İsrail’in, Suudi Arabistan’la bağlara büyük saygı gösterse de, Veliaht Prens Muhammed bin Selman menfaatlerine erişsin diye kan dökmeye hevesi yok. Ayrıca Netanyahu, –Suudi yönetimi gerçek anlamda Filistinlileri umursamasa da– Suud’da ve Arap dünyasının tamamında kamuoylarının Filistin meselesinde sembolik de olsa bir çeşit taviz elde etmeden Riyad’ın İsrail’le daha yakın bir ittifaka girmesine izin vermeyeceğinin farkında. İsrail’in mevcut iç siyasi şartlarında Netanyahu bu türden bir bedeli ödeyebilecek durumda değil.

Barışı sonlandırma
Siyasi açıdan bakıldığında önemi daha az olmayan bir başka konu var. İsrail kamuoyu bağlamında Netanyahu’nun en dikkat çekici başarılarından biri, ikinci defa başbakanlığa geçtiği 2009’dan bu yana son sekiz yıldır süregelen görece sessiz güvenlik durumu.
Netanyahu, ülkeyi yönettiği on bir yılda (1996-1999 ve 2009-2017), –2014’teki [Z.T.K. Gazze’ye yönelik 51 gün süren] Koruyucu Hat Operasyonu dışında– geniş çaplı askeri harekatlardan geri durdu. Selefi Ehud Olmert ise başbakanlıkta kaldığı iki yıl içinde biri 2006’da Lübnan’da, diğer 2008’de Gazze’de olmak üzere iki büyük harekâta girişmiş ve 2500’ü aşkın Lübnanlı, Filistinli ve İsraillinin hayatını kaybetmesine yol açmıştı.
Hizbullah’la askeri bir çatışmanın Netanyahu’nun bu sicilini bozacağına dikkat çekiliyor. Bunun nedeni, Hizbullah’ın geliştirdiği askeri güç veya temin ettiği on binlerce füze değil.

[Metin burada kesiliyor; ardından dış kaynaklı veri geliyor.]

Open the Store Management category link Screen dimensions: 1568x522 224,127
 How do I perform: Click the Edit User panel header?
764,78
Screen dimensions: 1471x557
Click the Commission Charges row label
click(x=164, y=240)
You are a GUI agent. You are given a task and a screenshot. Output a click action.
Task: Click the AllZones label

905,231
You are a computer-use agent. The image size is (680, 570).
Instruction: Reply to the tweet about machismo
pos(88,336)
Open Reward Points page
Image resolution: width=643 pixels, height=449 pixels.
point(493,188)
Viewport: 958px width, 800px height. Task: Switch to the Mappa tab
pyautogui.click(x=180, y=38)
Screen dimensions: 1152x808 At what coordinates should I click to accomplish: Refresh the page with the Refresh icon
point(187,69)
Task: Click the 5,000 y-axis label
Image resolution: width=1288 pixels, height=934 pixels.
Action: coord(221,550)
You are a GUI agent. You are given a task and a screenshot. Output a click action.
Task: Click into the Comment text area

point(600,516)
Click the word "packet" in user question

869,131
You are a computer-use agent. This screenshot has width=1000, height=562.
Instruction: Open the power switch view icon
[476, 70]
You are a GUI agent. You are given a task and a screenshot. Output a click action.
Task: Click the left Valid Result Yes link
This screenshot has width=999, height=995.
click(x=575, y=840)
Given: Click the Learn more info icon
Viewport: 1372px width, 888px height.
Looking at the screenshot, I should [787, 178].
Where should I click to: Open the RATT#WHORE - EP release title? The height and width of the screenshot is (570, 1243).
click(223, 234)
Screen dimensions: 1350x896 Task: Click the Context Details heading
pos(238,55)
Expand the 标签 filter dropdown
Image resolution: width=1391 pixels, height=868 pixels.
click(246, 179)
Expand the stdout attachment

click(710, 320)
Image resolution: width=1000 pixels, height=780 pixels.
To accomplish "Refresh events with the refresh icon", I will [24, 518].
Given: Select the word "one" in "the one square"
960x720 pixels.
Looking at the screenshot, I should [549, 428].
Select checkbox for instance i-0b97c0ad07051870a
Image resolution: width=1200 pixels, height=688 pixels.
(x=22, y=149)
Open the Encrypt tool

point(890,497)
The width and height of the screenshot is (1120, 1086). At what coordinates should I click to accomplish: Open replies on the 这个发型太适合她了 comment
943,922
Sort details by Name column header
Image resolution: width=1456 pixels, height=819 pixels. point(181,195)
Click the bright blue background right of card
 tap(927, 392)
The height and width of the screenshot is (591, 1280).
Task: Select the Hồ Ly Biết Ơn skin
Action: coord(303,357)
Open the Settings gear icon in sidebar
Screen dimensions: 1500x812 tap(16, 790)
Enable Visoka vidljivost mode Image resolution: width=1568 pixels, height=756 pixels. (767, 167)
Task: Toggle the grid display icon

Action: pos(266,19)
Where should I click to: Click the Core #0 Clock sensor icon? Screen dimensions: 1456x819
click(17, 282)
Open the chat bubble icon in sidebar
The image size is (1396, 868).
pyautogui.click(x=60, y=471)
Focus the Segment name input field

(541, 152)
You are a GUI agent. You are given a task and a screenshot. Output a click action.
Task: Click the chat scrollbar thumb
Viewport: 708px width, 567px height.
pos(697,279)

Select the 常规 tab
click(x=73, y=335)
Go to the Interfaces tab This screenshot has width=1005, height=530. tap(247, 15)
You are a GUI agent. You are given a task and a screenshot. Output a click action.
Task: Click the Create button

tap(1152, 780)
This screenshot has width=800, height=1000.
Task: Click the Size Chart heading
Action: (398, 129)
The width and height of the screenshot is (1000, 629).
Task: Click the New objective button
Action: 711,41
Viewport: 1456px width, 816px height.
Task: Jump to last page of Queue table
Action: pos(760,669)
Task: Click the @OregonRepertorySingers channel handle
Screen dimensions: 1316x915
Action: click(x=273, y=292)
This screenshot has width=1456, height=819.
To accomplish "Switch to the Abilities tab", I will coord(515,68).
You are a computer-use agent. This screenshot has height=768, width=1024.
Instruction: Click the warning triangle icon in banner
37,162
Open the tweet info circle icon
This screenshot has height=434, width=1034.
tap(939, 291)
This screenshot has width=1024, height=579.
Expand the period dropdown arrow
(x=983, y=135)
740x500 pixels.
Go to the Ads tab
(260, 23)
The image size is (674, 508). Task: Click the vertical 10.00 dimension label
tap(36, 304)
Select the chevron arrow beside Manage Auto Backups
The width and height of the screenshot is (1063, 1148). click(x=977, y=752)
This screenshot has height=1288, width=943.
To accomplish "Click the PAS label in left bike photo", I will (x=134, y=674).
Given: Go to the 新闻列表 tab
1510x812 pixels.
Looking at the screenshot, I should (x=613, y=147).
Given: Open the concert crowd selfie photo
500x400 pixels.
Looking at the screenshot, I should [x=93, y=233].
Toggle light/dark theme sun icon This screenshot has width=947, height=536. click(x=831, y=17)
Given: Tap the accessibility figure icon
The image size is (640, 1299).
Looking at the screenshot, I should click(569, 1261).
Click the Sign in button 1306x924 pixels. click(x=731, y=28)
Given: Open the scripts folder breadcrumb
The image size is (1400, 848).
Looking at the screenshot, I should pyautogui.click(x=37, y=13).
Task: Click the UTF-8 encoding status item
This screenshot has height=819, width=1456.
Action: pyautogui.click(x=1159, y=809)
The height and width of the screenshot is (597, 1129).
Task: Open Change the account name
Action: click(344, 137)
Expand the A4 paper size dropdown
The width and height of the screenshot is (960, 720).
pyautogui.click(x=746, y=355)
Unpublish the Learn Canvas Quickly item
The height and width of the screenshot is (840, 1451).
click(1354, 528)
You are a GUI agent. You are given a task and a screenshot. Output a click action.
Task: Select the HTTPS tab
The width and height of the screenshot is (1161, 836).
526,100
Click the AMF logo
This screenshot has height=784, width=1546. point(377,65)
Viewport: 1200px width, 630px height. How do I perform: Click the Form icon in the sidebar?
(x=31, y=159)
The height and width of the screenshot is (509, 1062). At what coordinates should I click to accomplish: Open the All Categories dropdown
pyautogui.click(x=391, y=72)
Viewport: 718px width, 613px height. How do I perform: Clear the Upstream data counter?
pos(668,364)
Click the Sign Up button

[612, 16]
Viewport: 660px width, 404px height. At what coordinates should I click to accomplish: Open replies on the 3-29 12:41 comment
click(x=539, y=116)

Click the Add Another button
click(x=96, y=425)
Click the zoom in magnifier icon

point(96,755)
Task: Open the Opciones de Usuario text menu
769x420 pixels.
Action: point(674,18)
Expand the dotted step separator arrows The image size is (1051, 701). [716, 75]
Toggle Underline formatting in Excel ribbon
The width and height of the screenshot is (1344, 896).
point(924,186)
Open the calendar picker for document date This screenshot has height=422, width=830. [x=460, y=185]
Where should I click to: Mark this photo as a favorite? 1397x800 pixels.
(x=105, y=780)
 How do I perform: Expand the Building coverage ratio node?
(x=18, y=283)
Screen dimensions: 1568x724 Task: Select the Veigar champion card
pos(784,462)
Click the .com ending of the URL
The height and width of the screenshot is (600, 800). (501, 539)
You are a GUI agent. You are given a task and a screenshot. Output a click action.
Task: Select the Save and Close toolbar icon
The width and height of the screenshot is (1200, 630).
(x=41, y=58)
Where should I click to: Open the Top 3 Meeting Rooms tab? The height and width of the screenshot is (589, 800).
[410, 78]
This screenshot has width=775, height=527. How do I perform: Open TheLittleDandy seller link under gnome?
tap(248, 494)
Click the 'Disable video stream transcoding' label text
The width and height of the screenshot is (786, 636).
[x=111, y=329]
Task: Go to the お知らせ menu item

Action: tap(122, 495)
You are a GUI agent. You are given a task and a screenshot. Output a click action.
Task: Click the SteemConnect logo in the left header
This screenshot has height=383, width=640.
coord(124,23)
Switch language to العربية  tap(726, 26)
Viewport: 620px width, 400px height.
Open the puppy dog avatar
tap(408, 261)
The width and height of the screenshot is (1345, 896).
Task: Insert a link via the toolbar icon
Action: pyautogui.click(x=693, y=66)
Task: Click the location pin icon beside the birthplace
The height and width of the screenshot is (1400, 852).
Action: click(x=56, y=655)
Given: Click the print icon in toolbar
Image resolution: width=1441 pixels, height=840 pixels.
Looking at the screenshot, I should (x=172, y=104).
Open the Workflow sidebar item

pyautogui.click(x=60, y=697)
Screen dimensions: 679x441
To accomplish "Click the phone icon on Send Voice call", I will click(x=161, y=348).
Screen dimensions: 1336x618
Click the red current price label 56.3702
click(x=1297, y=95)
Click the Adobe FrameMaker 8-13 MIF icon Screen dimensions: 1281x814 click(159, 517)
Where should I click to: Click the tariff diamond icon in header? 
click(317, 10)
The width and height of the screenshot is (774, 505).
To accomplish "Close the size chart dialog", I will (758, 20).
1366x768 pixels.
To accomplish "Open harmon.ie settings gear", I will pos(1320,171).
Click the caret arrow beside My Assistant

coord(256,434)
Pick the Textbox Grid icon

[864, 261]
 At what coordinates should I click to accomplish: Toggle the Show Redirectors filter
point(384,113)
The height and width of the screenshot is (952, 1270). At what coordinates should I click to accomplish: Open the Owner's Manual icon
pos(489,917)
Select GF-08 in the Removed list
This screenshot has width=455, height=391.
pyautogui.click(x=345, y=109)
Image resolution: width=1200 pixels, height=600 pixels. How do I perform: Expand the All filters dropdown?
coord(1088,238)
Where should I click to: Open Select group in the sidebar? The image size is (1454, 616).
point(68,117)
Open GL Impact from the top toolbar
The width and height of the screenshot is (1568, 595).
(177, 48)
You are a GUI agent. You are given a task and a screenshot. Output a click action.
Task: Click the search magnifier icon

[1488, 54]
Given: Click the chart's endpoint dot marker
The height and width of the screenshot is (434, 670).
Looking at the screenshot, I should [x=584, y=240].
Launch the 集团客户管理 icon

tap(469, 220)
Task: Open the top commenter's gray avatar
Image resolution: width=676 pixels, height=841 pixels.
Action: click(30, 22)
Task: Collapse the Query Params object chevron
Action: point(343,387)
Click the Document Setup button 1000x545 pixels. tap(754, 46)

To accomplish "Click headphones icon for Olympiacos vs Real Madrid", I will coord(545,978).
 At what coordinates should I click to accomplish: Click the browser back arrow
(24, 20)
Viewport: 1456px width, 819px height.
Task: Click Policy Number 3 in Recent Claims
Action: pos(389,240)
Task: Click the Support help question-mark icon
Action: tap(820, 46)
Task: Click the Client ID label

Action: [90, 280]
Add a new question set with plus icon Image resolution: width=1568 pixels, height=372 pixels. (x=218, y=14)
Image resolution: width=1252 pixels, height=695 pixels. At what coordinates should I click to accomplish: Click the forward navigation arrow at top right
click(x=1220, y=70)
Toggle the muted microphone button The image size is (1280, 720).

Daha ziyade, eğer Lübnan’daki Hizbullah’a bir saldırı düzenlenirse bunun karşılığının sadece Lübnan’dan değil, aynı zamanda örgütün önemli bir askeri varlığının bulunduğu Suriye’den de geleceği değerlendirmesi yapılıyor. İşte tam da bu yüzden artık İsrail, “Lübnan cephesi” yerine hem Lübnan’ı hem de Suriye’yi içine alan “kuzey cephesi”nden bahsediyor.
Tekrar etmek gerekirse, bu ikilem öyle basit bir şey değil. İsrail, bütün zorluklarına ve tehlikelerine rağmen, hâlihazırda Hizbullah’a karşı açık bir askeri üstünlüğe sahip. Esed’in yönetimi altında Suriye ordusu zar zor ayakta kalsa ve İran da Suriye’deki üssünü henüz tam sağlama almasa da önümüzdeki 2-3 yılda durum İsrail aleyhine değişebilir. Dolayısıyla kısa vadede [İran’a karşı] harekete geçmenin bir mantığı var. 
Diğer bir faktör de Netanyahu aleyhine yürütülen cezai soruşturmalar yüzünden 2018’in ilk yarısında İsrail’de erken bir seçime gitme ihtimalinin giderek ağır basması ki bu durum, “savaş sırasında halklar hükümetin arkasında kenetlenir” fikrine bel bağlayarak onu askeri bir çatışma riskini göze almaya itebilir. Yine de bir tahmin yürütmek gerekirse İsrail’in beklemeyi tercih etmesi daha muhtemel görünüyor. Şu an için savaş üzerine bahis oynamak çok pahalıya patlayabilir.